#### Supplied data
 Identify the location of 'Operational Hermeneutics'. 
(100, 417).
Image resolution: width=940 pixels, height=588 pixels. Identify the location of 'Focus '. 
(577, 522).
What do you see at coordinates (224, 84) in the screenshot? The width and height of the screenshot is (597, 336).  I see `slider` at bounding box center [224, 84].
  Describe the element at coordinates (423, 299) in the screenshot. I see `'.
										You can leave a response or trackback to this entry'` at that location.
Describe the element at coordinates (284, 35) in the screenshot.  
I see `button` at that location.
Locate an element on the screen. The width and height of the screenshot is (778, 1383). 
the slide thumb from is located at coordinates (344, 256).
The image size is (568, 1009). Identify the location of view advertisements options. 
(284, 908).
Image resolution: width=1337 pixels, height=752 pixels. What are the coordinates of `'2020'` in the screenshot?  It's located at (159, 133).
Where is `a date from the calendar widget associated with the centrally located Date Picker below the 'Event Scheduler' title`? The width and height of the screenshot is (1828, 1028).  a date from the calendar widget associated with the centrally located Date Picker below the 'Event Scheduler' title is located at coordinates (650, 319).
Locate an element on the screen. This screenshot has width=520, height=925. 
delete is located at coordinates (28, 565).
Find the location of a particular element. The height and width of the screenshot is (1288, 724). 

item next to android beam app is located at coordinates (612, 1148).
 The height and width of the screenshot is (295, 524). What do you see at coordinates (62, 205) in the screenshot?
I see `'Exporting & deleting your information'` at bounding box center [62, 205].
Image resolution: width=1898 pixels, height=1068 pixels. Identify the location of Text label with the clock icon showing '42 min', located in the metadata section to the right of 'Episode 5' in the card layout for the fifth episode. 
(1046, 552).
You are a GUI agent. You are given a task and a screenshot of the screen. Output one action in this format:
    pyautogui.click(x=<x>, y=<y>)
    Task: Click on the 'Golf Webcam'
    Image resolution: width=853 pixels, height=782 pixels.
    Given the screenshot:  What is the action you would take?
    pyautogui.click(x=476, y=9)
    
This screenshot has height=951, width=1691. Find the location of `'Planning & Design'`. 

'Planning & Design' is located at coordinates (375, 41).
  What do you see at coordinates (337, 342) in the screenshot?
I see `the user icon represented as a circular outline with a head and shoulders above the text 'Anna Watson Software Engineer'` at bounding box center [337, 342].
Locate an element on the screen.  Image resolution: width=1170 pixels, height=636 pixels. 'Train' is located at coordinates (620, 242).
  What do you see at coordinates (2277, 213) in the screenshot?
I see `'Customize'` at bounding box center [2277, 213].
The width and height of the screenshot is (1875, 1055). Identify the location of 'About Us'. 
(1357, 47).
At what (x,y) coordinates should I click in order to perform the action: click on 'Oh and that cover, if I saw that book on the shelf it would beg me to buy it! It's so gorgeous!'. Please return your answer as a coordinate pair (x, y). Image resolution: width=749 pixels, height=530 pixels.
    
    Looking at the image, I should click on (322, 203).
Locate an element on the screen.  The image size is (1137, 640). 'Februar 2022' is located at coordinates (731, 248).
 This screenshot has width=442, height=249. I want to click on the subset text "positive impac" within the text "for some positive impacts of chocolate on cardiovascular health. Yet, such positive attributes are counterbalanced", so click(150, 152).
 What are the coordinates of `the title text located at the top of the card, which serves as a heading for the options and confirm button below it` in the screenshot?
########
## Task prompt
Reproduce all of the items above word for word, leaving nothing out.

## Solution for this task
 Identify the location of 'Operational Hermeneutics'. 
(100, 417).
Image resolution: width=940 pixels, height=588 pixels. Identify the location of 'Focus '. 
(577, 522).
What do you see at coordinates (224, 84) in the screenshot? The width and height of the screenshot is (597, 336).  I see `slider` at bounding box center [224, 84].
  Describe the element at coordinates (423, 299) in the screenshot. I see `'.
										You can leave a response or trackback to this entry'` at that location.
Describe the element at coordinates (284, 35) in the screenshot.  
I see `button` at that location.
Locate an element on the screen. The width and height of the screenshot is (778, 1383). 
the slide thumb from is located at coordinates (344, 256).
The image size is (568, 1009). Identify the location of view advertisements options. 
(284, 908).
Image resolution: width=1337 pixels, height=752 pixels. What are the coordinates of `'2020'` in the screenshot?  It's located at (159, 133).
Where is `a date from the calendar widget associated with the centrally located Date Picker below the 'Event Scheduler' title`? The width and height of the screenshot is (1828, 1028).  a date from the calendar widget associated with the centrally located Date Picker below the 'Event Scheduler' title is located at coordinates (650, 319).
Locate an element on the screen. This screenshot has width=520, height=925. 
delete is located at coordinates (28, 565).
Find the location of a particular element. The height and width of the screenshot is (1288, 724). 

item next to android beam app is located at coordinates (612, 1148).
 The height and width of the screenshot is (295, 524). What do you see at coordinates (62, 205) in the screenshot?
I see `'Exporting & deleting your information'` at bounding box center [62, 205].
Image resolution: width=1898 pixels, height=1068 pixels. Identify the location of Text label with the clock icon showing '42 min', located in the metadata section to the right of 'Episode 5' in the card layout for the fifth episode. 
(1046, 552).
You are a GUI agent. You are given a task and a screenshot of the screen. Output one action in this format:
    pyautogui.click(x=<x>, y=<y>)
    Task: Click on the 'Golf Webcam'
    Image resolution: width=853 pixels, height=782 pixels.
    Given the screenshot:  What is the action you would take?
    pyautogui.click(x=476, y=9)
    
This screenshot has height=951, width=1691. Find the location of `'Planning & Design'`. 

'Planning & Design' is located at coordinates (375, 41).
  What do you see at coordinates (337, 342) in the screenshot?
I see `the user icon represented as a circular outline with a head and shoulders above the text 'Anna Watson Software Engineer'` at bounding box center [337, 342].
Locate an element on the screen.  Image resolution: width=1170 pixels, height=636 pixels. 'Train' is located at coordinates (620, 242).
  What do you see at coordinates (2277, 213) in the screenshot?
I see `'Customize'` at bounding box center [2277, 213].
The width and height of the screenshot is (1875, 1055). Identify the location of 'About Us'. 
(1357, 47).
At what (x,y) coordinates should I click in order to perform the action: click on 'Oh and that cover, if I saw that book on the shelf it would beg me to buy it! It's so gorgeous!'. Please return your answer as a coordinate pair (x, y). Image resolution: width=749 pixels, height=530 pixels.
    
    Looking at the image, I should click on (322, 203).
Locate an element on the screen.  The image size is (1137, 640). 'Februar 2022' is located at coordinates (731, 248).
 This screenshot has width=442, height=249. I want to click on the subset text "positive impac" within the text "for some positive impacts of chocolate on cardiovascular health. Yet, such positive attributes are counterbalanced", so click(150, 152).
 What are the coordinates of `the title text located at the top of the card, which serves as a heading for the options and confirm button below it` in the screenshot?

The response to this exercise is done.